------ EXTRAIT DU DOCUMENT ------

J'en viens à la question du continuum de financement pour les TPE. BPIfrance rassemble 2 500 salariés – dont 1 000 sur le terrain – pour 1 million de TPE : nous ne disposons pas de ressources humaines suffisantes pour les prendre en charge directement. Le système français est intermédié : nous garantissons les crédits que les banques accordent aux TPE, à hauteur de 25 000 par an. Nous avons décidé de nous lancer dans une nouveauté : une plateforme en ligne de distribution de prêts, d'un montant de 50 000 euros, à destination des TPE. Cette structure de fintech digitale sera mise en place au début de l'année 2016. Nous aurons tout à apprendre : quelle sera la volumétrie ? Comment pourrons-nous la traiter ? Comment piloter le risque à distance ? C'est une percée de BPIfrance dans ce qu'on appelle le crowdfunding. Nous ne manquerons pas de vous faire part de nos premières conclusions.

Qu'en est-il des cadres d'investissement où nous ne trouvons pas de co-investisseur ? Il y a deux situations à distinguer.

D'abord, celle des toutes petites entreprises, qui représentent 5 % des cas. Le chef d'entreprise, après avoir accepté d'ouvrir son capital, se montre réticent à ce que deux fonds y soient présents d'un coup et nous dit préférer bâtir d'abord une relation de confiance avec nous avant de procéder à une ouverture plus large.

Ensuite, il y a les gros projets d'intérêt national. En l'absence de co-investisseur, il est très délicat pour nous d'avancer seul car il faut pouvoir prouver à nos partenaires de marché et à la direction de la concurrence de la Commission européenne que notre investissement est avisé et qu'il ne s'apparente pas à une aide d'État. Toutefois, de tels cas ne se présentent en général qu'une fois par an.

En matière d'économie sociale et solidaire, nous finançons des fonds d'investissement de manière conjointe avec le Crédit coopératif. Nous finançons également des coopératives : je pense à une entreprise coopérative de câblerie concurrente de Nexans, à Limagrain et Sofiproteol, deux groupes au capital desquels nous participons. L'ESS va des toutes petites entreprises aux très grandes et nous sommes partie prenante à son financement. Demain, je participerai à un comité d'investissement pour investir, aux côtés de Sofiproteol, dans un projet qui représente pour BPIfrance 34 millions d'euros. Cet investissement s'inscrit dans le cadre des 500 millions que BPIfrance s'est engagée à consacrer à ce secteur, un objectif qui sera atteint.

------

■ **EXERCICE**: Reformulez sous forme de liste le paragraphe de l'extrait qui commence par « Ensuite, il y a les gros projets », en conservant ses faits principaux. Appuyez-vous uniquement sur l'extrait.

------ DONNÉES ENREGISTRÉES ------

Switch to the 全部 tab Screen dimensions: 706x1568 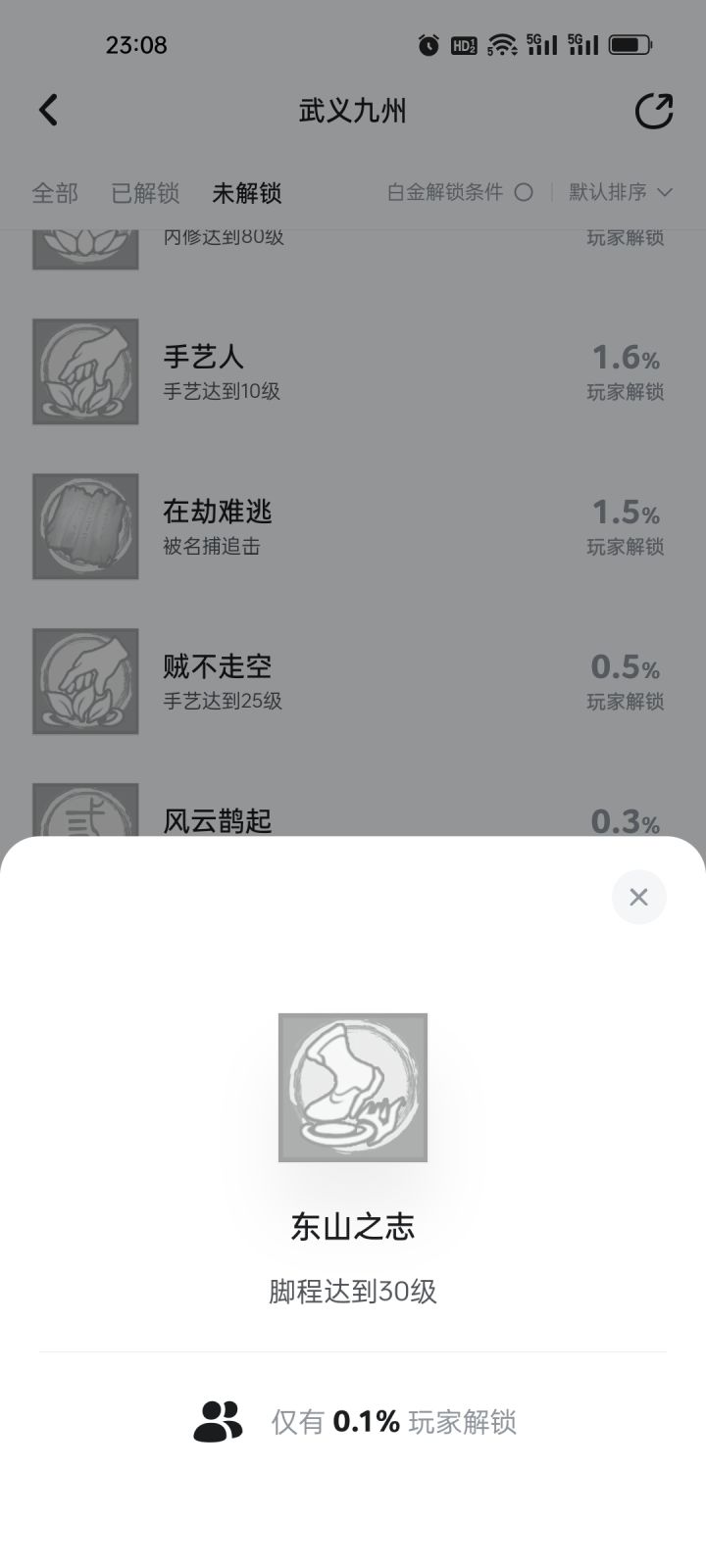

------

■ **RÉPONSE ATTENDUE**:
- Cas concerné : les gros projets d'intérêt national sans co-investisseur.
- Difficulté : il est très délicat pour BPIfrance d'avancer seule.
- Raison : il faut prouver aux partenaires de marché et à la direction de la concurrence de la Commission européenne que l'investissement est avisé et ne s'apparente pas à une aide d'État.
- Fréquence : ces cas ne se présentent en général qu'une fois par an.